JLS §13.1 The Form of a Binary:
References to fields that are constant variables (§4.12.4) are resolved at compile time to the constant value that is denoted. No reference to such a constant field should be present in the code in a binary file (except in the class or interface containing the constant field, which will have code to initialize it), and such constant fields must always appear to have been initialized; the default initial value for the type of such a field must never be observed.
So, in practice, the instance of static final variable that belong to its class is not the only instance of value of that variable - there are other instances of that value inlined into constant pools (or code) of classes that use the variable in question.
class Foo {
public static final String S = "Hello, world!";
}
class Bar {
public static void main(String[] args) {
// No real access to class Foo here
// String "Hello, world!" is inlined into the constant pool of class Bar
String s = Foo.S;
System.out.println(s);
}
}
In practice it means that if you change the value of Foo.S in class Foo, but don't recompile class Bar, class Bar will print the old value of Foo.S.
static means you will have only one instatnce
final just means, that you can't reassign that value.
The crucial part here is that you declared the variable as static because static variables are shared among all instances of the class, thus requiring only as much space as one instance of the variable.

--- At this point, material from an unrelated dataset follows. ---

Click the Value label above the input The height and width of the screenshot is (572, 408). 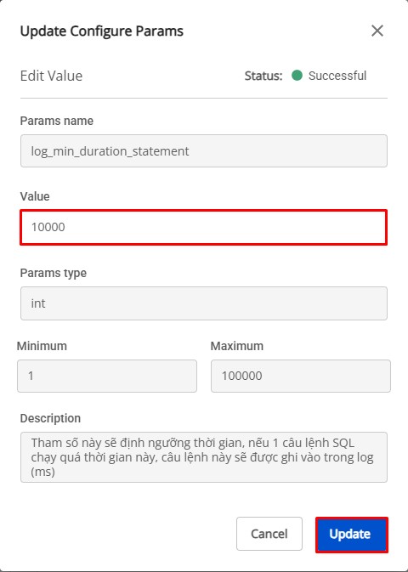coord(35,196)
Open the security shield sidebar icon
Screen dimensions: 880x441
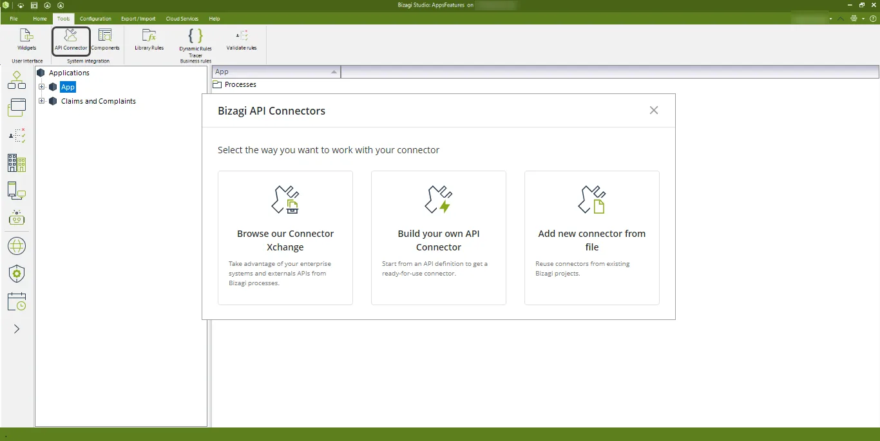[x=17, y=274]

Declaring a variable final makes it immutable outside its declaration or constructor.
final makes is 1*instances memory usage.
However, static makes it simply 1.
The keyword "final" helps you to declare a constant with a specific amount of memory, where as the keyword "static" as its prefix will gives a single instance of this constant, what ever be the amount of memory consumed...!!!
Static means, one instance per class, static variable created once and can be shared between different object.
Final variable, once value is initialized it can't be changed. Final static variable use to create constant (Immutable) and refer directly without using the object.
It's static, so there will be only one instance created, so however many bytes are required to hold one int primitive will be allocated
You will have one instance per class. If you have the class loaded more than once (in different class loaders) it will be loaded once per class loader which loads it.
BTW: Memory is surprising cheap these days. Even if there was a copy per instance, the time it takes you to ask the question is worth more than the memory you save. You should make it static final for clarity rather than performance. Clearer code is easier to maintain and is often more efficient as well.